Force rendering on CPU on Jetson Xavier

Hi,

thanks for Jetson Xavier it’s a really great device.

I’m currently building an application that basically capture a video stream (using opencv2 from /dev/video0), detect objects using a custom model with Tensorflow and render the captured image in fullscreen with the bounding boxes everything at 30 FPS (using opencv2).

In order to satisfy the real-time requirements, my application has multiple threads: I’m predicting and rendering at the same time.

However, it looks like rendering and predicting at the same time create contention on the GPU and it slows down the both of them.

Questions:

  • Is it possible to force rendering on CPU to use the GPU for only predicting?
  • Why is there contention when rendering and predicting? Rendering alone takes up to 20% of the GPU, model takes up to 60% of GPU (measured using jtop) so both combined, I’m not using even 100%. If you can provide me with technical details on why it happens, it would be greatly appreciated.

Thanks in advance,

Hi,
We have implememtation in gstreamer and tegra_multimedia_api. You can check

https://developer.nvidia.com/embedded/dlc/l4t-multimedia-api-reference-32-1

In gstreamer, we have nv3dsink and nvdrmvideosink
Im tegra_multimedia_api, we have NvEglRenderer and NvDrmRenderer.

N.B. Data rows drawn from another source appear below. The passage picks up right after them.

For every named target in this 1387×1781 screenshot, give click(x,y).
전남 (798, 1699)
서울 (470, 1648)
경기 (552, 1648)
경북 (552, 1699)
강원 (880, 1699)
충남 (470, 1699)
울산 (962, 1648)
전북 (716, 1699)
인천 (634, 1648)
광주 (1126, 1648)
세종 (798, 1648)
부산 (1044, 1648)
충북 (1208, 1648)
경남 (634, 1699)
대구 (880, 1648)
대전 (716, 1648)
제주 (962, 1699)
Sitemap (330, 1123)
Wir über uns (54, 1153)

Below samples are to hook with OpenCV for your reference.
[url]https://devtalk.nvidia.com/default/topic/1022543/jetson-tx2/gstreamer-nvmm-lt-gt-opencv-gpumat/post/5311027/#5311027[/url]
[url]https://devtalk.nvidia.com/default/topic/1047563/jetson-tx2/libargus-eglstream-to-nvivafilter/post/5319890/#5319890[/url]

Hi DaneLLL,

thank you for your answer. However it’s not clear for me what would be the gain as, IIRC, both EGL and DRM use the GPU but based on my experimentations, when I render a picture in fullscreen using cv2.imshow() and I predict from my model at the same time, a concurrent GPU use results in contention that slows down the inference time. Do you confirm?

Hi,
Not sure how cv2.imgshow() is implemented. Other users may share their experience. You may also check and compare tegrastats to get further information.

Hi DaneLLL,

thanks for your answer.

I’ve done some experiments with tegrastats and here are the results, also, let me give more context:

  • Jetson Xavier with Ubuntu 18.04 installed via JetPack, I replaced Unity by XFCE for memory reasons.
  • From XFCE, I’m running a small application using OpenCV (installed from JetPack) to grab frames from camera, detect objects using Tensorflow and display frames with the predicted bounding boxes in full screen.
  • If I’m running these steps sequentially, the inference time is my model is 33 ms.
  • If I’m running in parallel (inferring and displaying frames at the same time), the inference time is 40 ms.
  • I ran my application without predicting (only grab & display frames in full screen) and using tegrastats, I clearly see that the GPU is used (~5-10%).
  • Same experience with a Qt application, GPU is used.
  • Looks like something in the stack is using hardware acceleration, maybe X?

Questions:

  1. Is it normal that using the GPU for rendering and inferring at the same time slows down the inference time? The model I use is only 2Gb in the 16Gb of RAM. Is it possible for the GPU to render and compute GPGPU in parallel or is there a context switching?
  2. What are the options to only use the GPU for inference while also displaying pictures on screen? Is it possible to disable hardware acceleration for displaying on Jetson so the render is done on CPU? Would it be too slow?
  3. You mentioned nv3dsink, nvdrmvideosink, nveglrenderer, nrdrmrenderer, how can they help?

Thanks for your help!

Hi,
We don’t have experience about XFCE and OpenCV. Other users may share their experience.

Supported renderers are listed at #2. You may check if you can integrate your implementation to use these renderers. If you have seen issues in using the renderers, please share a gstreamer pipeline or tegra_multimedia_api sample so that we can reproduce it.